I try not to write about topics about which a lot of other people have said what I’d say, or, indeed, written it better than I would. Musk’s takeover of Twitter is one of those topics. There have been plenty of excellent articles about what it means and about how Musk could really screw up Twitter by destroying the feeling of safety which advertisers require and by misunderstanding that the users are the product, not the customers.

I’ve been on Twitter since August of 2008 (@iwelsh). I visit it almost every day, and for many years, I spent a lot of time there. Nowadays, it probably takes up 30 to 45 minutes of my day. My account isn’t huge; I have something like over four thousand followers, and I follow about thirteen-hundred. (Following too many people is a sign of disrespect and twitter-gaming, because it means you don’t actually read them.)

For me, Twitter takes the place of the email lists I was on in the 2000s and which collapsed near the end of the decade. “Townhouse,” which some people may have heard of, was one, but only one of them. Emails on these lists would often include links to articles of interest and discussion of important topics of the day.

Each list would have a primary topic; I was on lists that focused on domestic US politics, foreign affairs, the tech industry, and so on. The lists acted as both a filter and a way to read people discussing topics in which I was interested — often, very well-informed and smart people. Because the lists were semi-private, there was some additional value: People could be frank.

These lists collapsed near the end of the decade, in part because of a series of leaks. A lot of the value was that it was “off the record.”

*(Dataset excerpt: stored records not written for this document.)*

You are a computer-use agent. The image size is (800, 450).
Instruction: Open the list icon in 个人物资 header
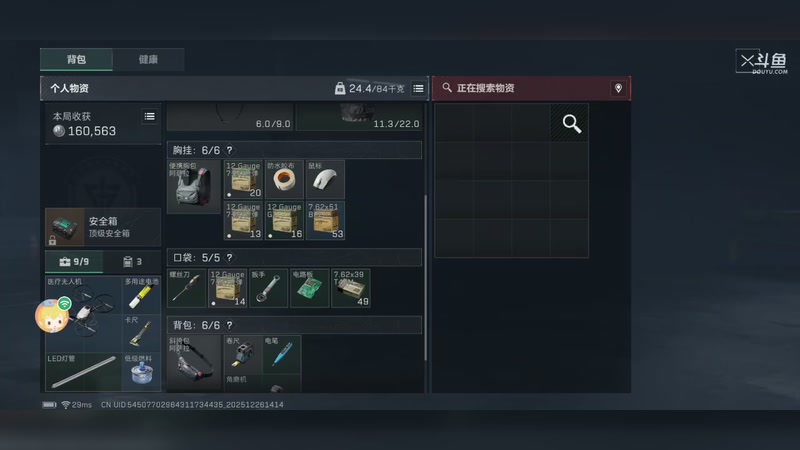(x=418, y=89)
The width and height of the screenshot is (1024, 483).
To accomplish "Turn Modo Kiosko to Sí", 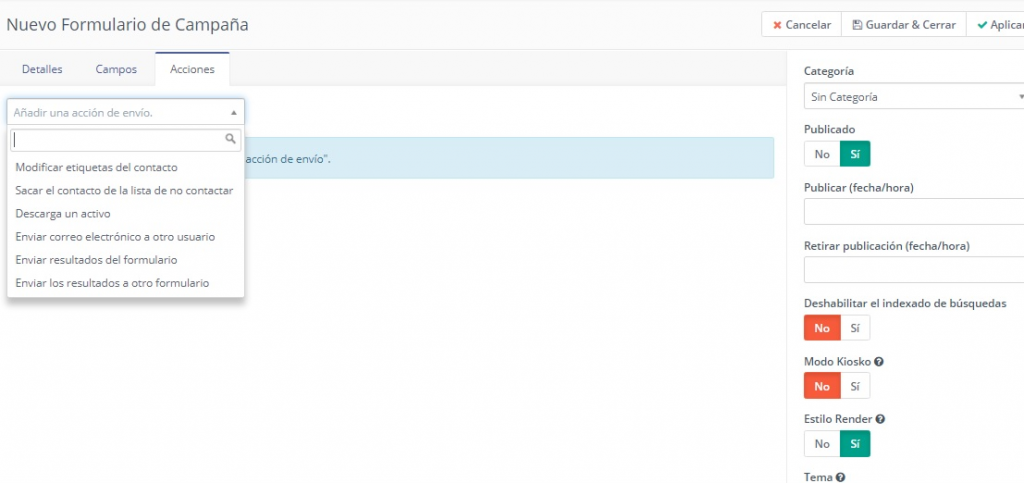I will (855, 386).
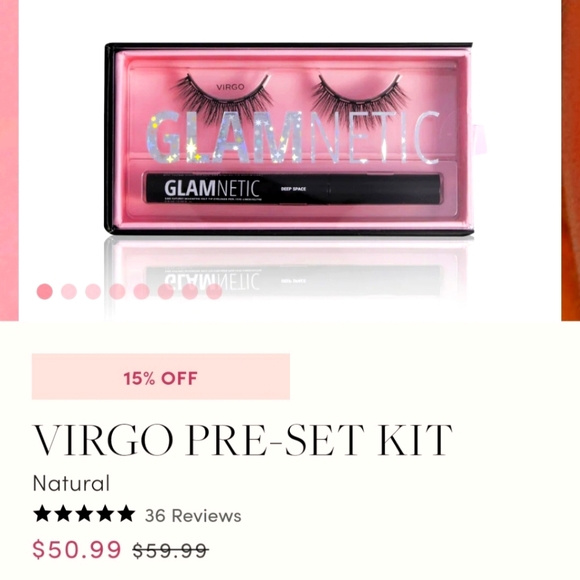Click the crossed-out $59.99 original price
The height and width of the screenshot is (580, 580).
171,550
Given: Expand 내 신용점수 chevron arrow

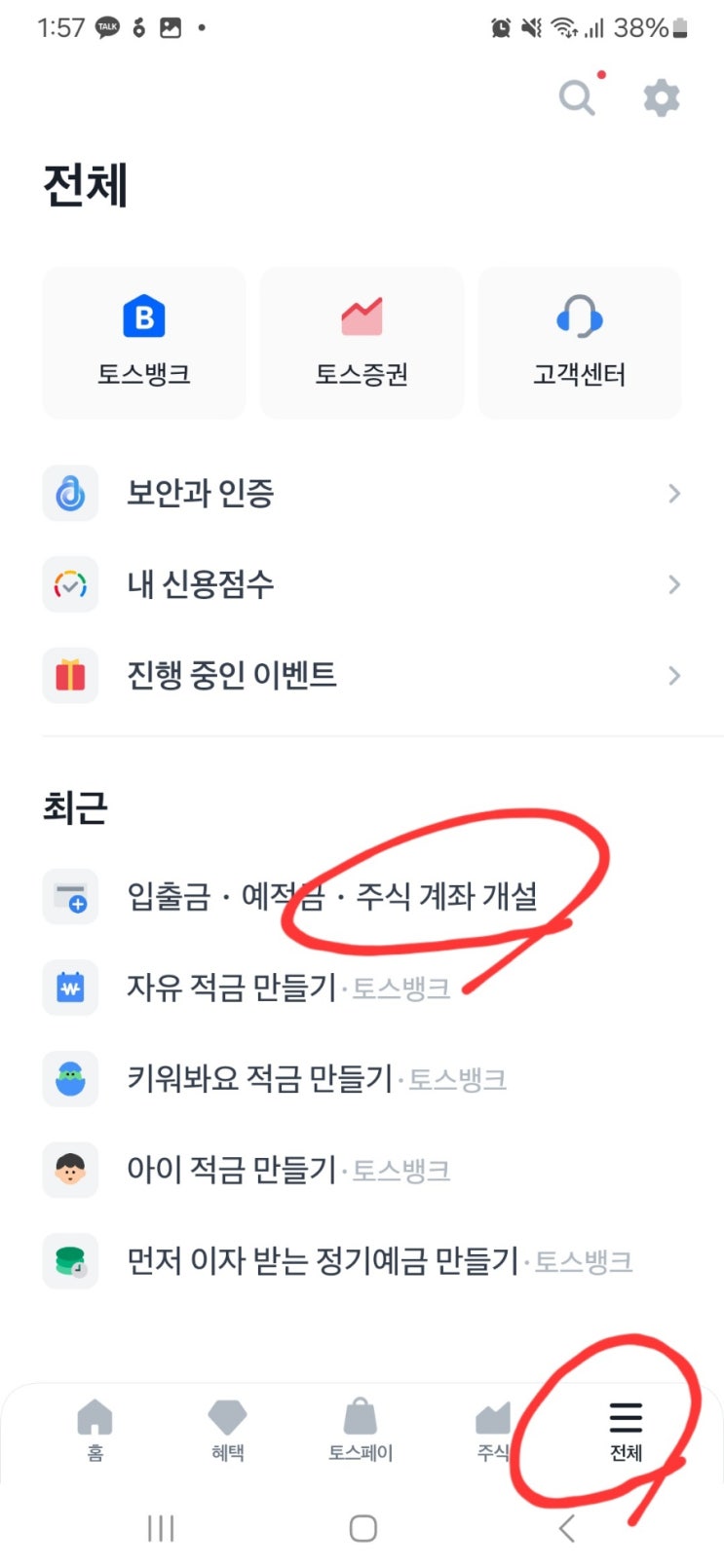Looking at the screenshot, I should (674, 584).
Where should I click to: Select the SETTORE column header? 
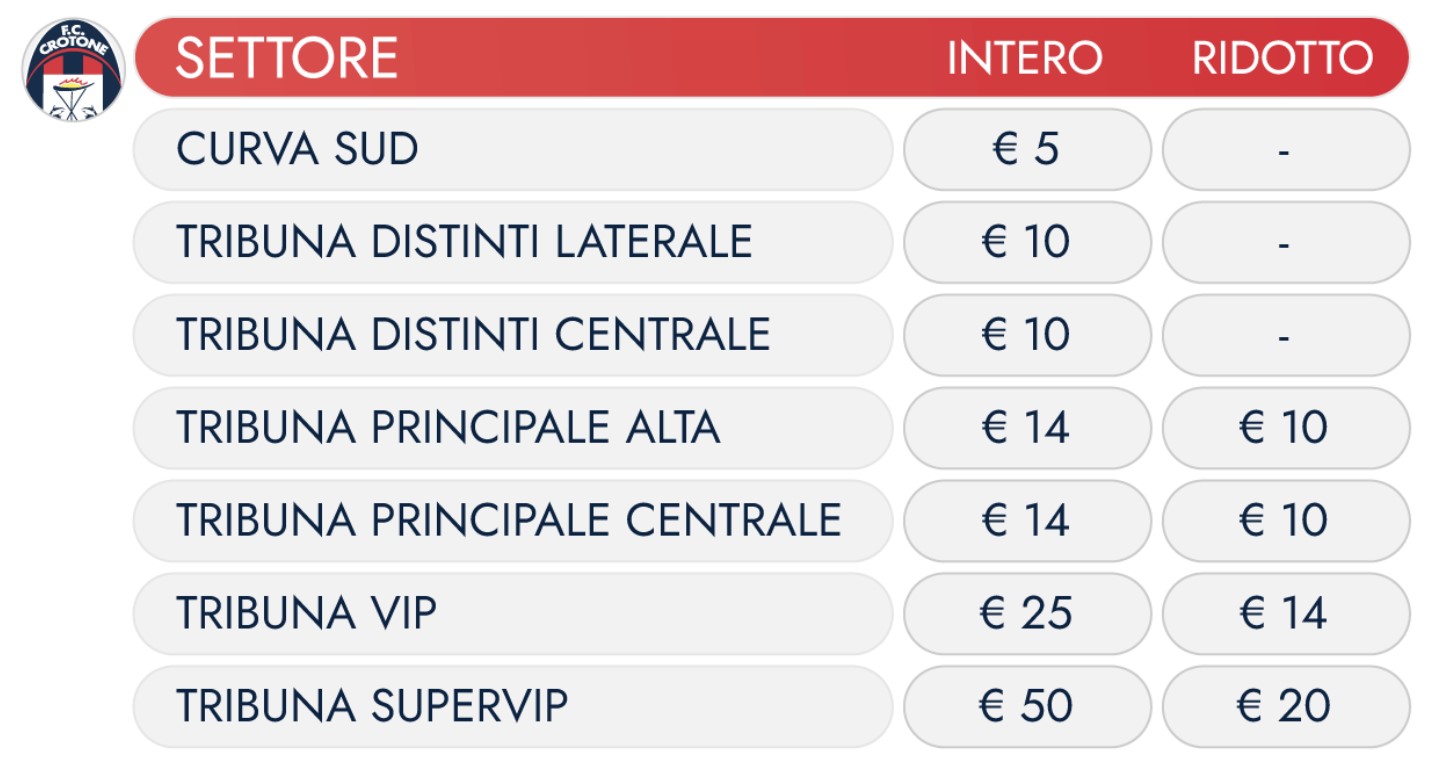[287, 58]
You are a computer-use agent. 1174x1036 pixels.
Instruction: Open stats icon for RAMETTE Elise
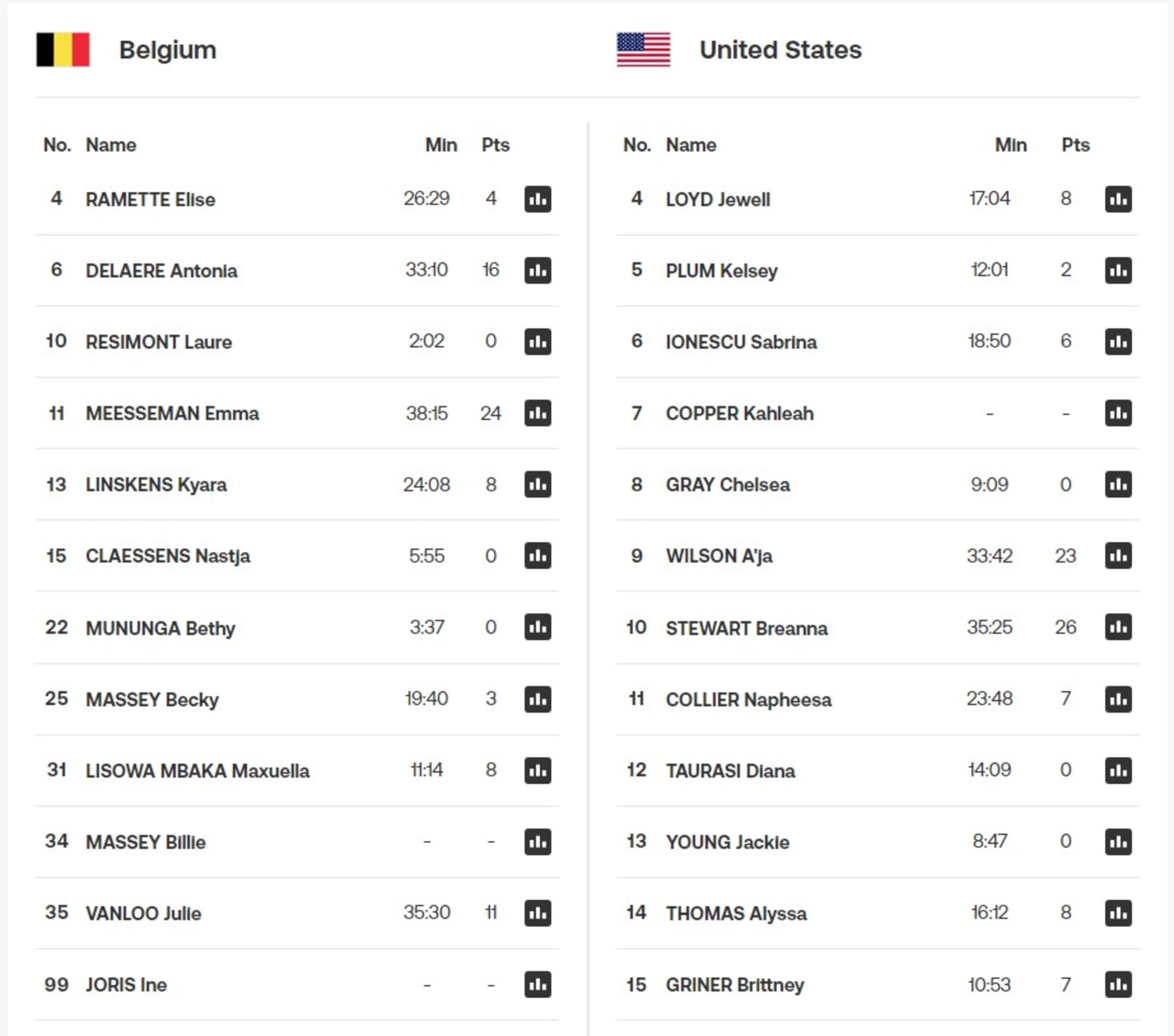537,199
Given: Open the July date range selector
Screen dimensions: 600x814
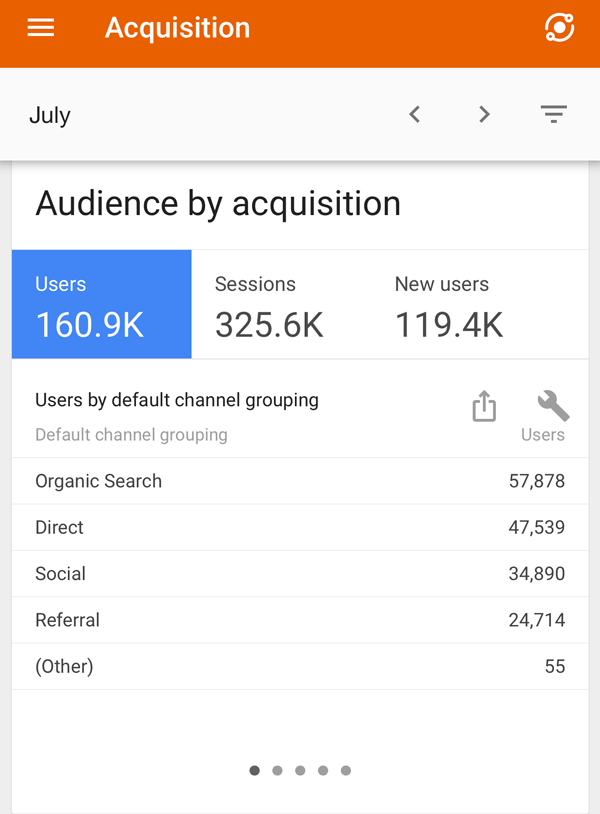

Twitter, frankly, isn’t quite as good for quality of discussion about controversial topics, simply because it is public. You can’t “let your hair down” and everything you say can and probably will be used against you. But it is still a venue where everyone talks about everything, and if you curate who you follow, you can still connect with people interested in specific topics discuss them and share article links and so on.

I don’t just follow political types; I follow book-twitter, archeology-twitter, a bunch of artists, a fair chunk of the crypto-crowd, some pagans and hermeticists, classicists, and so on.

A lot of what passes in my Twitter-stream is chuff, especially from the political junkies, but a lot is smart and interesting and seeing what the people I have chosen to follow think is worth talking about is useful in itself.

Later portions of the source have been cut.